Python BeautifulSoup extract text between element

ɥɔǝnq ɹǝƃloɥ picture ɥɔǝnq ɹǝƃloɥ · May 30, 2013 · Viewed 171.7k times · Source

I try to extract "THIS IS MY TEXT" from the following HTML:

<html>
<body>
<table>
   <td class="MYCLASS">
      <!-- a comment -->
      <a hef="xy">Text</a>
      <p>something</p>
      THIS IS MY TEXT
      <p>something else</p>
      </br>
   </td>
</table>
</body>
</html>

I tried it this way:

soup = BeautifulSoup(html)

for hit in soup.findAll(attrs={'class' : 'MYCLASS'}):
    print hit.text

But I get all the text between all nested Tags plus the comment.

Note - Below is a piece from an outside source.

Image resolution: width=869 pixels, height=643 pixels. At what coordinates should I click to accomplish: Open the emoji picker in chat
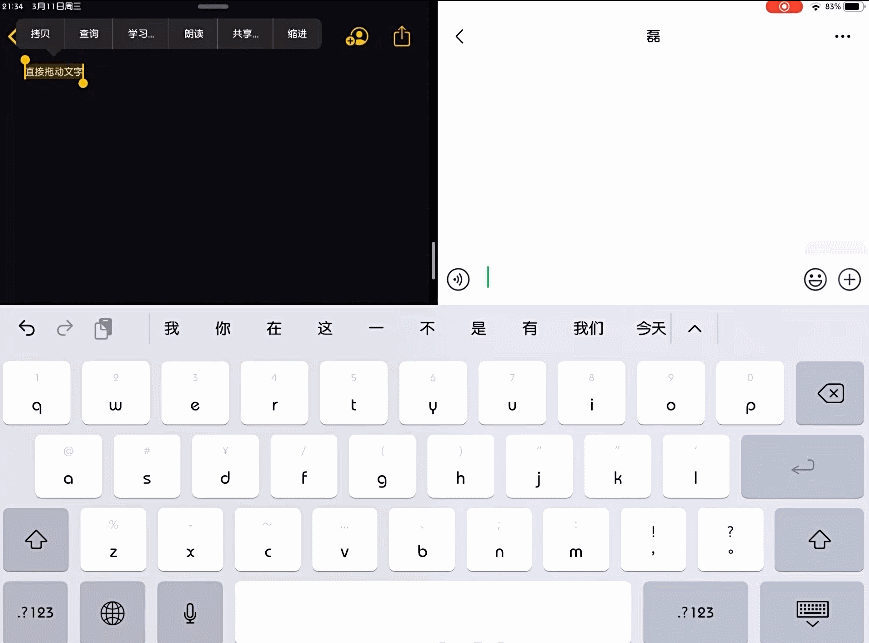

Can anyone help me to just get "THIS IS MY TEXT" out of this?

Answer

kiriloff picture kiriloff · May 30, 2013

Learn more about how to navigate through the parse tree in BeautifulSoup. Parse tree has got tags and NavigableStrings (as THIS IS A TEXT). An example

from BeautifulSoup import BeautifulSoup 
doc = ['<html><head><title>Page title</title></head>',
       '<body><p id="firstpara" align="center">This is paragraph <b>one</b>.',
       '<p id="secondpara" align="blah">This is paragraph <b>two</b>.',
       '</html>']
soup = BeautifulSoup(''.join(doc))

print soup.prettify()
# <html>
#  <head>
#   <title>
#    Page title
#   </title>
#  </head>
#  <body>
#   <p id="firstpara" align="center">
#    This is paragraph
#    <b>
#     one
#    </b>
#    .
#   </p>
#   <p id="secondpara" align="blah">
#    This is paragraph
#    <b>
#     two
#    </b>
#    .
#   </p>
#  </body>
# </html>

To move down the parse tree you have contents and string.

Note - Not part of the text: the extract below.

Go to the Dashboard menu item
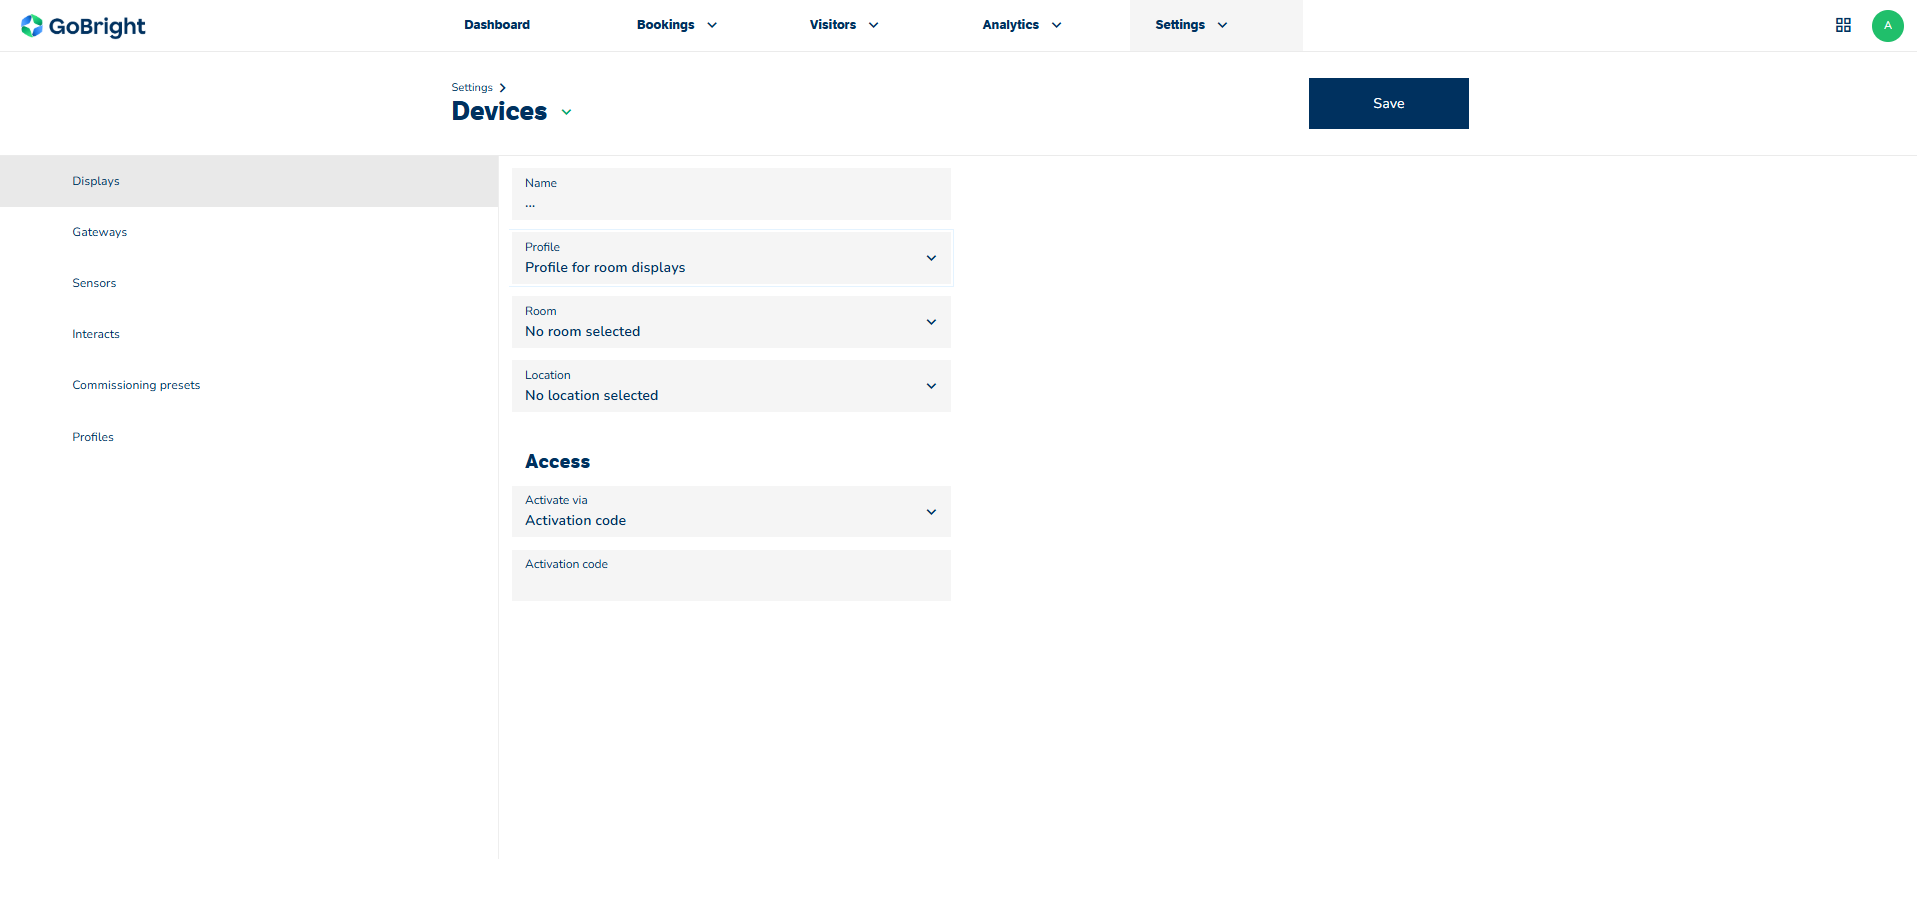The height and width of the screenshot is (910, 1917). tap(497, 25)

  • contents is an ordered list of the Tag and NavigableString objects contained within a page element

  • if a tag has only one child node, and that child node is a string, the child node is made available as tag.string, as well as tag.contents[0]

For the above, that is to say you can get

soup.b.string
# u'one'
soup.b.contents[0]
# u'one'

For several children nodes, you can have for instance

pTag = soup.p
pTag.contents
# [u'This is paragraph ', <b>one</b>, u'.']

so here you may play with contents and get contents at the index you want.